Subic Bay Freeport—Neighboring local government units (LGUs) around this premier free port received their revenue share of ₱143 million from the Subic Bay Metropolitan Authority (SBMA).
SBMA Chairman and Administrator Eduardo Jose L. Aliño explained that the revenue shares accorded to neighboring LGUs are given to seven municipalities and a city surrounding Subic Bay Freeport (SBF) to supplement their development funds in communities as well as enhance LGU projects in tourism, infrastructure, education, peace and order, health, and livelihood generation.
Aliño also shared that the amount is determined according to 50 percent population, 25 percent land area, and 25 percent equal sharing.
Olongapo City received the biggest chunk with ₱33.48 million as the most populated LGU, followed by Subic, Zambales at ₱21.48 million; Dinalupihan, Bataan at ₱17.83 million; and San Marcelino, Zambales at ₱17.19 million.
Meanwhile, Hermosa, Bataan received ₱15.33 million; Castillejos, Zambales at ₱13.02 million; Morong, Bataan at ₱12.66 million; and San Antonio, Zambales at ₱12.17 million.

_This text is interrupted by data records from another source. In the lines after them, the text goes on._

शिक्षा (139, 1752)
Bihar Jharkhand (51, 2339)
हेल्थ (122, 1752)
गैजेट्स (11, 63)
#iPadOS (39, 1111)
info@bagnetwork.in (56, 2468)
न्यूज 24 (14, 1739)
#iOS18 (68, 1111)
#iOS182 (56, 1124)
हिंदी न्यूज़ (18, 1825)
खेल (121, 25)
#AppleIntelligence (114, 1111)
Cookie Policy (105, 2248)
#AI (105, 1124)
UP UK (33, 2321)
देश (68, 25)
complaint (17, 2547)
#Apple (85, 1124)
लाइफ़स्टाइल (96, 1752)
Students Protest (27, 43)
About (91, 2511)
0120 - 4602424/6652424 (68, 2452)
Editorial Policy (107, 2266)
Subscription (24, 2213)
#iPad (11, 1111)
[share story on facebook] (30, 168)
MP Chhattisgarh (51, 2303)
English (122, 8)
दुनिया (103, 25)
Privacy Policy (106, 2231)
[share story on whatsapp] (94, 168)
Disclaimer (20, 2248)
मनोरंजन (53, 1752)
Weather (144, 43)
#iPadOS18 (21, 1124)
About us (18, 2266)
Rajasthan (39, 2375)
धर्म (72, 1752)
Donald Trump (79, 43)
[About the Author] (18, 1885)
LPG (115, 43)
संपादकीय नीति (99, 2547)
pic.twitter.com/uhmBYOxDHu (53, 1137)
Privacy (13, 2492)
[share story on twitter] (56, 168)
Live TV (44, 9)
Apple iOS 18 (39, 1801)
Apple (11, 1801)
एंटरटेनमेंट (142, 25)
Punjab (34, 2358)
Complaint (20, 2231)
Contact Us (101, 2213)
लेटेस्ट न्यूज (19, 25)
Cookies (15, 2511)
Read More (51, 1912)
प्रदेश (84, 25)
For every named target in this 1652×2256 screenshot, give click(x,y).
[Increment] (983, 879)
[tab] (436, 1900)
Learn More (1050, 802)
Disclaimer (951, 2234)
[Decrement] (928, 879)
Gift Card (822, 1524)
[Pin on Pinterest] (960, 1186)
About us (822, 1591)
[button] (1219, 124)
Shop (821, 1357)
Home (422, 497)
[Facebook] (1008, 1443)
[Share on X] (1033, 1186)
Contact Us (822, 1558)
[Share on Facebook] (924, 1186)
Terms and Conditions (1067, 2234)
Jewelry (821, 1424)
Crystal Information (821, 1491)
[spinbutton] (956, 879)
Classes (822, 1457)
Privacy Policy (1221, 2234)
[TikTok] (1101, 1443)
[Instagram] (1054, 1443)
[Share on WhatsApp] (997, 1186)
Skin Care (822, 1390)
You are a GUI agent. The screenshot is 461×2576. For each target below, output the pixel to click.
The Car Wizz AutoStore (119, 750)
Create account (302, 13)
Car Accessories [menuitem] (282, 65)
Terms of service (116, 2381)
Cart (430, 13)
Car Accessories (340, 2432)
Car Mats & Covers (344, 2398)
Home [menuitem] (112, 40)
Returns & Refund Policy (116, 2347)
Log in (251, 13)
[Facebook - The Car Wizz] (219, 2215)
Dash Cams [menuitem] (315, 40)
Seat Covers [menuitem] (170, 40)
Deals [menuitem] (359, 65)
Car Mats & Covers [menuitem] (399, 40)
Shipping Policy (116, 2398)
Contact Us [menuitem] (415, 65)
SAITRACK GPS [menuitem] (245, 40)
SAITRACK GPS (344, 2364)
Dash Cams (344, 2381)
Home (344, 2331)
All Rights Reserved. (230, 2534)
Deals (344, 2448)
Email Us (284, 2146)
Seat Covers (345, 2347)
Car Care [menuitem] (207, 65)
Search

According to the SBMA Accounting Department, the amount released accounted for two percent out of the five percent tax on gross income paid for by freeport locators from July to December 2024. The other three percent of the taxes paid are remitted directly to the national government.
The LGU shares are released bi-annually–the first-semester collection is released in August, while the second-semester collection is released in February of the following year.